Сухумовъ привѣтливо поклонился и залюбовался ею. Она не была красавицей, но статна и отличалась замѣчательной миловидностью. Вся ея фигура такъ и ласкала взоръ. Веселые, кроткіе глаза смотрѣли успокаивающе. Послѣ того какъ Сухумовъ увидалъ ее въ прихожей, она тоже успѣла переодѣться. Теперь на ней была одѣта черная шерстяная юбка и голубая кофточка. Шею-же украшала черная бархотка, концы которой были свѣсившись на спинѣ.
— Вы кушаете скоромное, такъ можетъ быть сливочекъ къ чаю-то прикажете?.. Я впопыхахъ-то и забыла поставить… — проговорила она, нѣсколько вспыхнувъ въ лицѣ, и тотчасъ-же опустила рѣсницы.
— Что вы безпокоитесь! Благодарю васъ… я съ вареньемъ… — пробормоталъ Сухумовъ.
— Раиса, скажи теткѣ, чтобы она на столъ два лишніе прибора доставила. Гости съ нами ужинать будутъ, — сказалъ священникъ племянницѣ. — Да пусть она тамъ селедочку, грибковъ солененькихъ… и все эдакое…
Играли не долго, не болѣе часу, послѣ чего появилась попадья и сказала:
— Ужъ какъ вы хотите, а у меня иначе пирогъ остынетъ. Пожалуйте за столъ… Простите, гости дорогіе, но послѣ доиграете… если не можете сейчасъ кончить.
— Да вѣдь мы можемъ и не кончать, а отложить игру до второго нашего посѣщенія — отвѣчалъ докторъ (и тотчасъ-же всталъ. — А послѣ ужина намъ пора домой… Моему больному нельзя долго засиживаться и надо пораньше спать лечь.
Поднялись и другіе партнеры и направились ужинать.
Въ столовой, разгороженной альковомъ, было душно и пахло деревяннымъ масломъ и дѣтскими пеленками. Подали постный пирогъ, одна половина котораго была начинена капустой, а другая рисомъ съ грибами и лукомъ, а затѣмъ уху и оладьи съ яблочнымъ вареньемъ. Сухумовъ, никогда до сихъ поръ не ѣвшій постнаго, ѣлъ почему-то пирогъ съ удовольствіемъ. Ребятишки за столъ посажены не были, не сидѣлъ и старикъ-тесть. Слышно было, какъ они шумѣли въ комнатѣ рядомъ, куда имъ носила ѣду Раиса, прислуживавшая за столомъ.
Послѣ ужина Сухумовъ и докторъ распрощались съ хозяевами и уѣхали домой.
XXII
Докторъ Кладбищенскій ночевалъ у Сухумова.

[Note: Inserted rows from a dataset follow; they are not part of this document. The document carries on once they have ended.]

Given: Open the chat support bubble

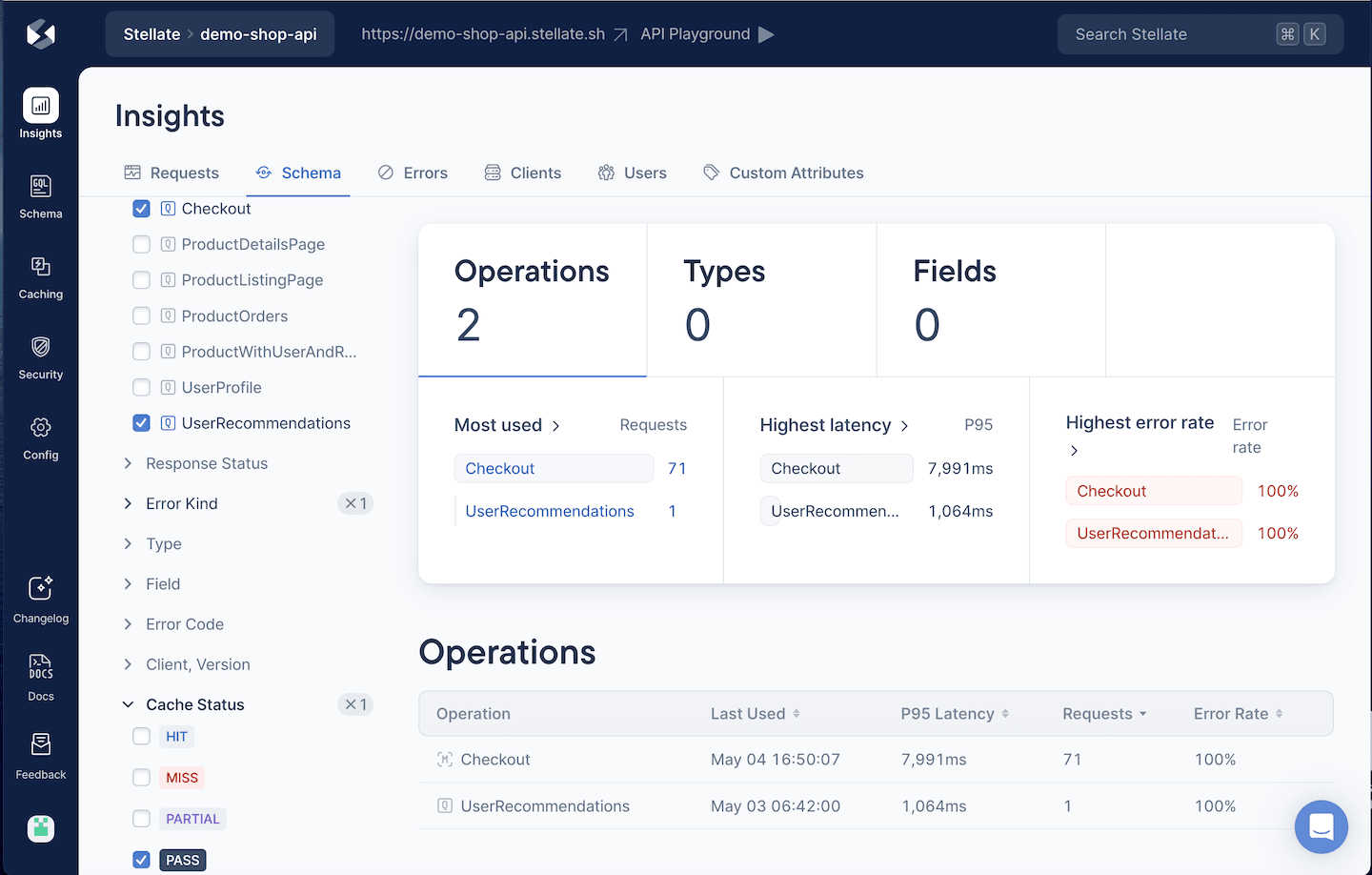Looking at the screenshot, I should click(1321, 826).
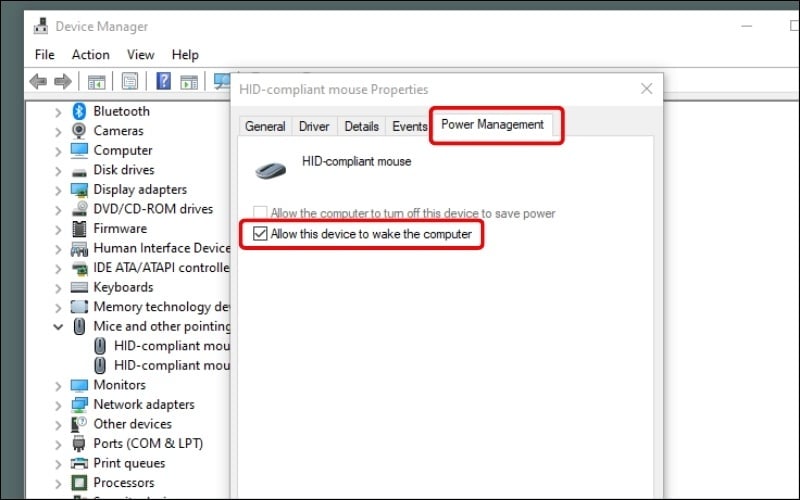The image size is (800, 500).
Task: Open the View menu
Action: (x=140, y=54)
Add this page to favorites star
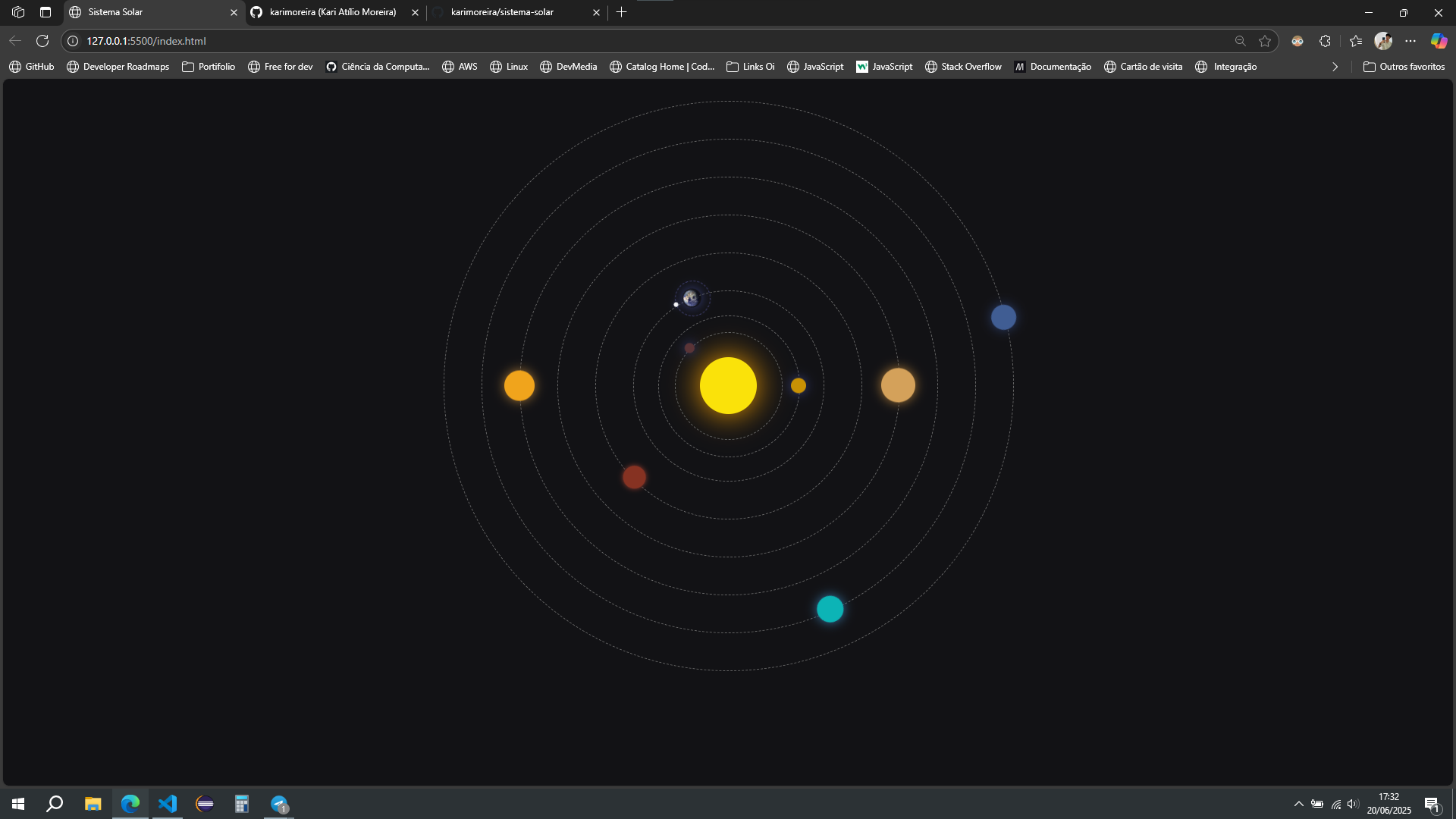 pos(1265,41)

Хоть они и проѣхались отъ священника черезъ все село домой, но докторъ все-таки настоялъ, чтобы Сухумовъ передъ сномъ скатился нѣсколько разъ съ ледяной горы на дворѣ ради прибавки моціона и самъ катался вмѣстѣ съ нимъ на обмерзлой рогожѣ. Ложась спать, они опять разговаривали о деревнѣ, въ которой докторъ видѣлъ для Сухумова полное исцѣленіе отъ его недуговъ и опять указывалъ на возможность принесенія громадной пользы дѣятельностью въ земскихъ учрежденіяхъ.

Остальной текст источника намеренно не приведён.